Mal Hand aufs Herz – wie viele Menschen kennen Sie, die einmal einen Autounfall hatten? Einige? Hatten Sie vielleicht selbst schon einmal eine brenzlige Situation auf der Autobahn, die über einen reinen „Blechschaden“ hinaus ging? Dann sind Sie keinesfalls alleine, denn laut einer Erhebung des Statistischen Bundesamts kam es zuletzt im Jahr 2020 auf deutschen Autobahnen zu insgesamt 15.237 Unfällen mit Personenschaden. Auch wenn die Zahlen rückläufig sind, macht das immer noch knapp 42 Unfälle pro Tag auf unserem bundesweiten Schnellstraßennetz.

halloAnwalt erklärt Ihnen die Hintergründe

Keinesfalls wollen wir Ihnen an dieser Stelle mit derartigen Worst-Case-Szenarien den Tag vermiesen, aber: Ist es etwa nicht sinnvoll, dass bei einem Unfall die Polizei, Rettungsfahrzeuge und Sanitäter schnellstmöglich zur Unfallstelle gelangen? Um das sicherstellen zu können, ist es umso wichtiger, dass alle am Verkehr beteiligten Personen verinnerlicht haben, wie sie eine Rettungsgasse bilden. Aus diesem Grund möchte halloAnwalt Sie gerne über die Rechte, Pflichten und das große „Wie“ aufklären. Ganz undogmatisch versteht sich.

Wann und wie bilde ich eine Rettungsgasse genau?

Wir kennen es alle: Kurze Zeit nachdem man mit dem Fahrzeug auf die Autobahn gefahren ist, kommt es schon zum stockenden Verkehr. In Deutschland ist fast überall viel los auf den Straßen. Umso wichtiger, dass wir genau wissen, was zu tun ist, wenn wir nicht vorwärts kommen. Damit Rettungskräfte unverzüglich zur Stelle sein können, müssen sie durchkommen. Dafür gibt es die Rettungsgasse, deren Ausmaße klar definiert sind.

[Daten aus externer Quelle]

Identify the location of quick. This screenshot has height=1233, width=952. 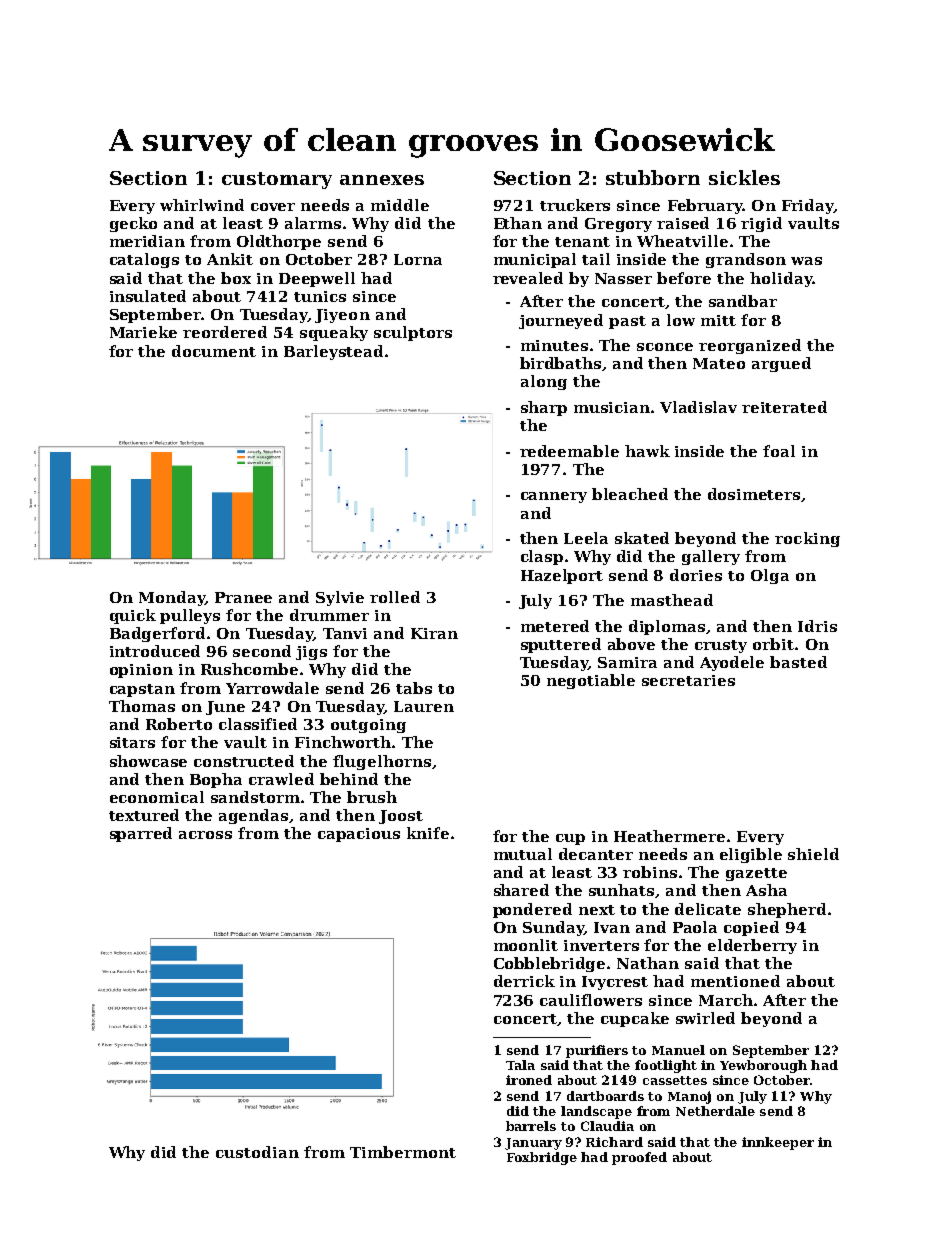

So wird die Rettungsgasse gebildet

Wenn außer- wie innerorts der Verkehr stockt oder gar ein Stau entstanden ist, gilt laut Straßenverkehrsordnung (StVO) die Pflicht zur Bildung einer Rettungsgasse. Hierfür müssen sich die Wagen, die sich auf dem linken Fahrstreifen befinden, links einordnen. Fahrer auf allen weiteren Fahrbahnen müssen nach rechts ausweichen, sodass immer zwischen der am weitesten links liegenden und der benachbarten Spur die Rettungsgasse verläuft. Bei einspurigen Straßen müssen alle Fahrzeuge in Fahrbahnrichtung nach rechts ausweichen, um eine Gasse zu bilden. Wichtig ist, dass der Standstreifen nicht zum Ausweichen genutzt werden darf. Dieser muss unbedingt freibleiben. Die Regel zur Bildung einer Rettungsgasse gilt übrigens auch auf allen anderen Straßen und ist nach dem gleichen Prinzip durchzuführen wie auf der Autobahn.

Welche Strafen drohen?

Die Rettungsgasse ist fester Bestandteil der StVO. Aus diesem Grund fallen Bußgelder an, wenn keine freie Gasse gebildet wird. Schließlich geht es hier um Leben und Tod, denn wenige Sekunden Behinderung von Rettungskräften können reichen, um Verletzten nicht mehr helfen zu können. Wer also im stockenden Verkehr oder Stau keinen Weg für die Einsatzfahrzeuge freimacht, riskiert erhebliche Bußgelder und Punkte sowie Fahrverbote. Und hierbei sprechen wir von Strafen von mindestens 200 € und zwei Punkten sowie einem einmonatigen Führerscheinentzug. Wer die Rettungsgasse befährt, wird sogar zu 240 € verdonnert (Stand 2021). Bei Behinderung (280 €), Gefährdung (300 €) und Befahren der Rettungsgasse mit Unfallfolge (320 €) fallen entsprechend höhere Bußgelder an. Alle genannten Fälle werden mit den zwei Strafpunkten sowie einem Monat Fahrverbot sanktioniert.